Mike Cooney is the owner and chef at Ember & Iron in St. Johns County.

“There were so many signs pointing to yes.”

Cooney said she was pregnant with her now 7-month-old son when Ember & Iron opened. She’s pregnant again with a son due in September.

“What is it with us?” she said of their restaurant timing.

The baby will be their fifth child. They have three boys and a girl.

The name Gemma is for a future daughter. “We hope to have another girl,” Cooney said.

A map of East San Marco. Gemma Fish + Oyster is taking the spot labeled No. 60.
A map of East San Marco. Gemma Fish + Oyster is taking the spot labeled No. 60.

Cooney registered the Gemma Grey LLC name with the state Nov. 28.

The Gemma Grey LLC principal address is shown as 2039 Hendricks Ave., No. 111, which is the East San Marco center.

The Florida Department of State Business Registration shows Gemma Grey LLC as the owner of Gemma Fish + Oyster. 

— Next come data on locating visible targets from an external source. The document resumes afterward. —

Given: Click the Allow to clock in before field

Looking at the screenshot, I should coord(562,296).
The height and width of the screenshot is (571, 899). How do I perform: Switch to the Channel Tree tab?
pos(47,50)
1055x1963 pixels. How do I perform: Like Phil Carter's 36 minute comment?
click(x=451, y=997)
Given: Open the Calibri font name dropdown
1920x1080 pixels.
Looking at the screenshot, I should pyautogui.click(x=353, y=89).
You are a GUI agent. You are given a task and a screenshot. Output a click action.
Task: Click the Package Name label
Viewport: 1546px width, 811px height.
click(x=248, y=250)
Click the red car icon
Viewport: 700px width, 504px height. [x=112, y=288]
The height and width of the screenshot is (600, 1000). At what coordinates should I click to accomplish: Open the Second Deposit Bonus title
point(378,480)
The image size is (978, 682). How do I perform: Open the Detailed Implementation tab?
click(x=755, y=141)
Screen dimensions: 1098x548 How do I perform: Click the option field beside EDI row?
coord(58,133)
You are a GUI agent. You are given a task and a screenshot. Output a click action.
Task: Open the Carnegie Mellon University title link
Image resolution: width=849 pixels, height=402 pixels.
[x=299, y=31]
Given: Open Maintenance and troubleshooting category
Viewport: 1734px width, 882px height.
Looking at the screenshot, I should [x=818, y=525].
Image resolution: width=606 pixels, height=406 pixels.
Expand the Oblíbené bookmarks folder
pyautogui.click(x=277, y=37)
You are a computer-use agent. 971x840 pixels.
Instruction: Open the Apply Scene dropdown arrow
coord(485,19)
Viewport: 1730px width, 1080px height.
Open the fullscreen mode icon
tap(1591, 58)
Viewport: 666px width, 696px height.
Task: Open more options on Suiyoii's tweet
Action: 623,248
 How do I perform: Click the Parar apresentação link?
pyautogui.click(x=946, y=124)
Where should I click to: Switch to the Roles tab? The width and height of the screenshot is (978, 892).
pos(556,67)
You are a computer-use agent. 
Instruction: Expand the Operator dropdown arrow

McKinley said Regency’s goal for the two-story restaurant on the “pin corner” was “to find a combination of a great operator serving a cuisine that wasn’t currently represented in San Marco with a distinctively welcoming buildout.”

“Brittany and Mike check all these boxes plus have a passion for their craft that is unmistakable every time you meet with them,” he said by email.

“Jacksonville has a few strong restaurant groups/operators, but overall is under represented with best in class local operators running multiple restaurants with various cuisines when compared to other markets like Tampa, Atlanta, Nashville.”

McKinley said Gemma Fish and Oyster “will be a great addition to the dining scene in San Marco that will draw from a larger trade area for customers looking for a quality food/experience.”

The architect is Jacksonville-based Design Cooperative. No contractor has been chosen.

Ember & Iron opened Feb. 22, 2021, at 60 Shops Blvd., Unit 80, in the Shoppes of St. Johns Parkway.
Ember & Iron opened Feb. 22, 2021, at 60 Shops Blvd., Unit 80, in the Shoppes of St. Johns Parkway.

Ember & Iron 

Ember & Iron opened Feb. 22, 2021, at 60 Shops Blvd., Unit 80, in the Shoppes of St. Johns Parkway.

A news release then said Mike Cooney had been in the restaurant business for 17 years. Brittany Cooney also had been in the restaurant business for the past eight years, it said.

Ember & Iron offers “rustic American fare” prepared on an 8-foot-long custom, oak-burning grill.

“I’ve been dreaming of my own restaurant since I was a teenager. The idea for Ember & Iron came from my memories of cooking around a grill or fire with my family,” Mike Cooney said in a February 2021 news release.

“Cooking over an oak-burning grill produces flavors that you can’t get from a gas grill. Combined with fresh, seasonal ingredients, live fire cooking allows us to offer a menu unlike any other in the area.” 

The menu features “beginnings” from $6 to $17 such as fried pickles, chorizo braised mussels, oysters on the half shell, blue crab hush puppies  and beef tartare.

The menu includes soups and salads and pastas and sandwiches.

Its ember roasted items range from a half buttermilk chicken at $26 to rib-eye at $55.

The cast iron menu offerings range from $24 for shrimp and grits to $32 for seared scallops. There are sides, a children’s menu and desserts.

Hours are 4-10 p.m. Sunday through Thursday, and 4-10:30 p.m. Friday and Saturday, and 11 a.m.-3 p.m. and 4-9 p.m. Sunday for brunch and dinner service.

The 4,598-square-foot restaurant seats 161 indoors and 34 on an outdoor patio. The restaurant build-out cost was $1.5 million and was designed by Brittany Cooney.